GWAS has now been successfully used in many large studies to identify common variants (present in about 5-50% of individuals within a population) with small effect sizes (increasing risk by about 20-50%) for virtually every common disease (such as diabetes mellitus, coronary artery disease, chronic kidney disease, and autoimmune disorders like systemic lupus erythematosus), including for those with a quantitative component (for example, hypertension). The results can be biologically interesting. For instance, GWAS of lung cancer and chronic obstructive pulmonary disease (COPD) has—perhaps unsurprisingly—identified genetic variants in nicotinic receptors, suggesting that inborn genetic variation in vulnerability to tobacco addiction contributes to risk for developing smoking-related diseases.
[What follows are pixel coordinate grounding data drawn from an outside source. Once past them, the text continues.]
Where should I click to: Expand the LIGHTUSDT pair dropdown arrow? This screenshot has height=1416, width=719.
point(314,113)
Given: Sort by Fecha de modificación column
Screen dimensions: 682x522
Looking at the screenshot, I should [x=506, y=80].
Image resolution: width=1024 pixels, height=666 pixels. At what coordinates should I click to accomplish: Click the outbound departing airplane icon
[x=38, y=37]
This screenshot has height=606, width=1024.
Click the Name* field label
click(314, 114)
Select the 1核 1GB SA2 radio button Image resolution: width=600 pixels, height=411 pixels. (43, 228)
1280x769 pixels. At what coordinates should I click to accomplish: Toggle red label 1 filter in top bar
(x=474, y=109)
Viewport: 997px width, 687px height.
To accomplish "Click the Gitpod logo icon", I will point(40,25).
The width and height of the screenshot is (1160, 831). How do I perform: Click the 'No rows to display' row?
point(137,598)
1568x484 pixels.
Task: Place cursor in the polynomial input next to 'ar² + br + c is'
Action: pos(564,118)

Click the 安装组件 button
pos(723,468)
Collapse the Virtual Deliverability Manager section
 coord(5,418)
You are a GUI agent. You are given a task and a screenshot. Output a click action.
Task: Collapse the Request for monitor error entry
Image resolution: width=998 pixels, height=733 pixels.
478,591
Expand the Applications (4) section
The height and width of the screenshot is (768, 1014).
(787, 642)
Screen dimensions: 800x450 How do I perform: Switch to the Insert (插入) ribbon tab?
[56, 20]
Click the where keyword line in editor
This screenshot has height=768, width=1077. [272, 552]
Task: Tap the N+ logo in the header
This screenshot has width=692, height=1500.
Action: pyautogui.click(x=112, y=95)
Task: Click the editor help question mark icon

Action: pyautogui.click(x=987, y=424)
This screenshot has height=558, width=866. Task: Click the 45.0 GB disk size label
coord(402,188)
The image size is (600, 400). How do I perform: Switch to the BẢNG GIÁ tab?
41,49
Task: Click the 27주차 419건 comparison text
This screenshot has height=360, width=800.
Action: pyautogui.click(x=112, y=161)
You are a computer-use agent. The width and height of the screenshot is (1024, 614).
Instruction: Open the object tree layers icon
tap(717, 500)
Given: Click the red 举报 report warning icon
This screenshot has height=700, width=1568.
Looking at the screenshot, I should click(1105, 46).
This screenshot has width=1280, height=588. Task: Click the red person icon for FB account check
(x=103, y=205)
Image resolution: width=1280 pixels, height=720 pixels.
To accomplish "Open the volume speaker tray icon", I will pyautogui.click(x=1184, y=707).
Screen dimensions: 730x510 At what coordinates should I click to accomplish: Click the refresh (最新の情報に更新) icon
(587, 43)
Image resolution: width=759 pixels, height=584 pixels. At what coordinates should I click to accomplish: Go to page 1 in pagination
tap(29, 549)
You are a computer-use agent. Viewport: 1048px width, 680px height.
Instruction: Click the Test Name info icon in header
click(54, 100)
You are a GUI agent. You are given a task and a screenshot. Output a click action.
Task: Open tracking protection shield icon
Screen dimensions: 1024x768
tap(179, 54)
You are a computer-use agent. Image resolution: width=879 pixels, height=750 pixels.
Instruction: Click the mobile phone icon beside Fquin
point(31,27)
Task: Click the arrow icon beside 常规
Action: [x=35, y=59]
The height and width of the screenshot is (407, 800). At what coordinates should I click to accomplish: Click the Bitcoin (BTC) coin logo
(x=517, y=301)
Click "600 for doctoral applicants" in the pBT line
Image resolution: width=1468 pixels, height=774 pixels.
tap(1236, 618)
Consumer-level genetic testing. In addition to offering information about genetic ancestry, widely available, low-cost consumer-level genetic testing, such as through “23andMe,” reports genotype results for variants originally identified through GWAS along with genotype determination for some common alleles for Mendelian disorders, such as sickle cell disease and common mutations of CFTR. They also report findings for other common disorders that blur the boundary between complex disease and single gene Mendelian disorders, such as late-onset Alzheimer disease resulting from the APOE E4 allele, which behaves as a Mendelian disorder but where the disease-associated allele is very common in the general population.
GWAS results are frequently misinterpreted by patients and physicians alike. In general, Mendelian disorders are uncommon, highly penetrant, and the responsible mutations are restricted to individual families and fairly obviously disrupt the protein-coding sequence of a gene. In contrast, variants contributing to common disorders confer only incremental risk and act additively with one another in concert with lifestyle and environmental exposures and their effect on how a gene functions may be difficult to tease apart.
The first human genome sequence was completed in 2003, required thousands of scientists working in laboratories throughout the world, and cost nearly $3,000,000,000. Direct-to-consumer whole genome sequencing now costs under $300. One can only begin to imagine how this information will revolutionize the practice of medicine and strain the ability of patients and health care providers to make sense of the data.